§ Short task 1
In the post on Sweave changes, rewrite everything from "And when some" down to "code doesn't break.", putting "forums" wherever "mailing lists" appears.
§ Short task 2
Answer these questions about the post on Sweave changes:
(a) When were the writer's TeX documents written?
(b) Who does the post say acted as "benevolent dictators"?
(c) How often does the writer use Sweave?

§ Provided text
----
[Bioc-devel] Sweave changes (keep.source = TRUE or FALSE?)

Kevin R. Coombes krc at mdacc.tmc.edu
Thu Dec 7 16:13:19 CET 2006


One of the problems I have with using R and BioConductor is that 
backwards compatibility rarely seems to be considered when new versions 
are released.  (That statement may be wrong, but it is the impression I 
have formed from watching things change over time.) Someone gets an idea 
for a structural change that can potentially break tons of existing 
code, and because it is theoretically better (and may even really be 
better; that's not the point), they go ahead and  implement the change. 
And when some poor user raises a question on one of these mailing lists, 
the most common answer seems to be "upgrade to the latest versions of R 
and BioConductor, and modify your code accordingly".  And then do it 
again next quarter.

By contrast, I have documents written in TeX in the early 1980's that 
still compile and still produce EXACTLY the same output. And I still 
have a lot of old perl scripts that still do exactly what they are 
supposed to do.  In those cases, Donald Knuth and Larry Wall have acted 
as "benevolent dictators" who insist that the people proposing changes 
have to at least give serious thought to how to ensure that existing 
code doesn't break.

I suspect my reaction to the proposed changes in Sweave results 
precisely because I like Sweave so much, and use it for every I analysis 
I perform.  Its primary virtue is for the production of documents that 
will need to remain available for a long time. That's why I want the 
documentation and the code in the same file, after all, so I can return 
to it when it's time to write the methods section to the manuscript that 
resulted from all those computations. And I can return to it again when 
someone sends me a question after the paper gets published. And by that 
time, I will probably have upgraded R and BioConductor, and I want the 
figures that I generate tomorrow to still be the same as the figures I 
sent to the publisher yesterday. And if I generated the actual PDF that 
I sent to the publisher from an Sweave file and if it includes code 
samples, then I don't want those code samples to change in the PDF file 
I produce tomorrow.
----
§ Raw records
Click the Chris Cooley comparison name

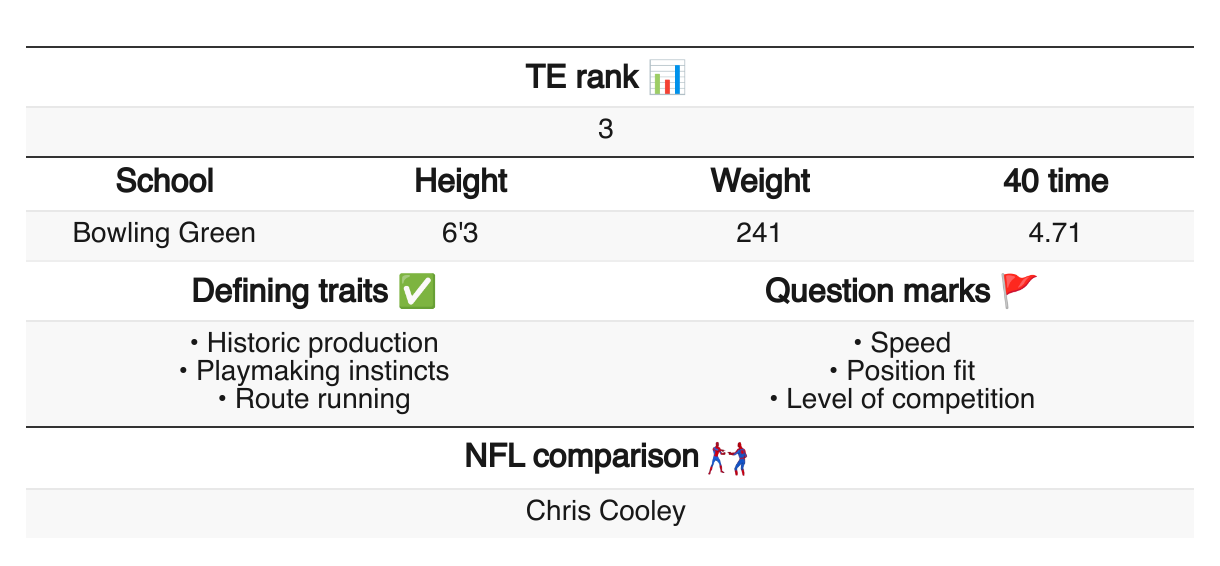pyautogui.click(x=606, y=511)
----
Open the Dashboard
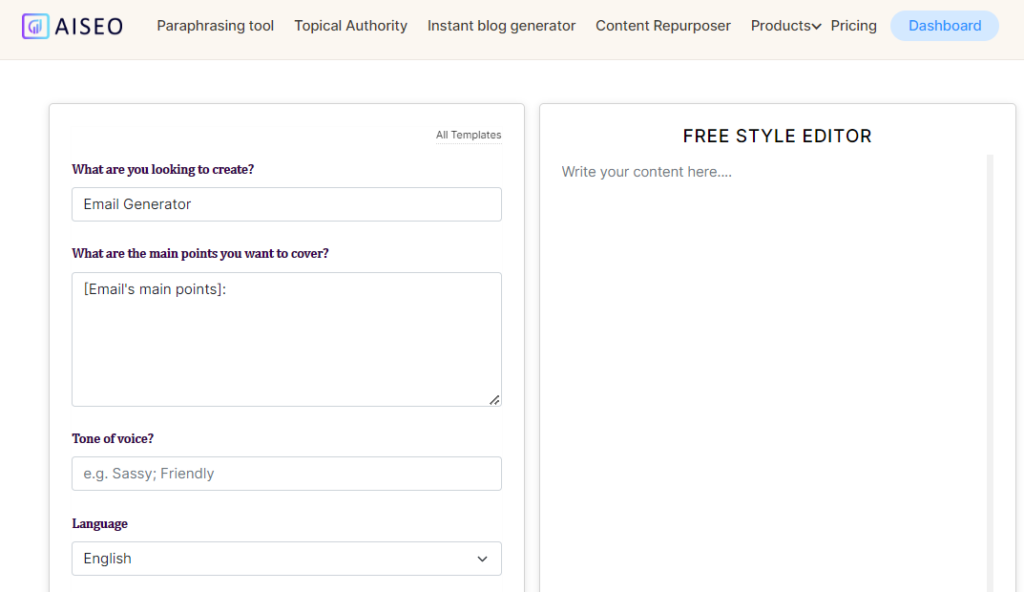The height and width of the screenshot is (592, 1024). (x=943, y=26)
----
§ Correct answer 1
And when some poor user raises a question on one of these forums, 
the most common answer seems to be "upgrade to the latest versions of R 
and BioConductor, and modify your code accordingly".  And then do it 
again next quarter.

By contrast, I have documents written in TeX in the early 1980's that 
still compile and still produce EXACTLY the same output. And I still 
have a lot of old perl scripts that still do exactly what they are 
supposed to do.  In those cases, Donald Knuth and Larry Wall have acted 
as "benevolent dictators" who insist that the people proposing changes 
have to at least give serious thought to how to ensure that existing 
code doesn't break.

§ Correct answer 2
(a) In the early 1980's.
(b) Donald Knuth and Larry Wall.
(c) For every analysis the writer performs.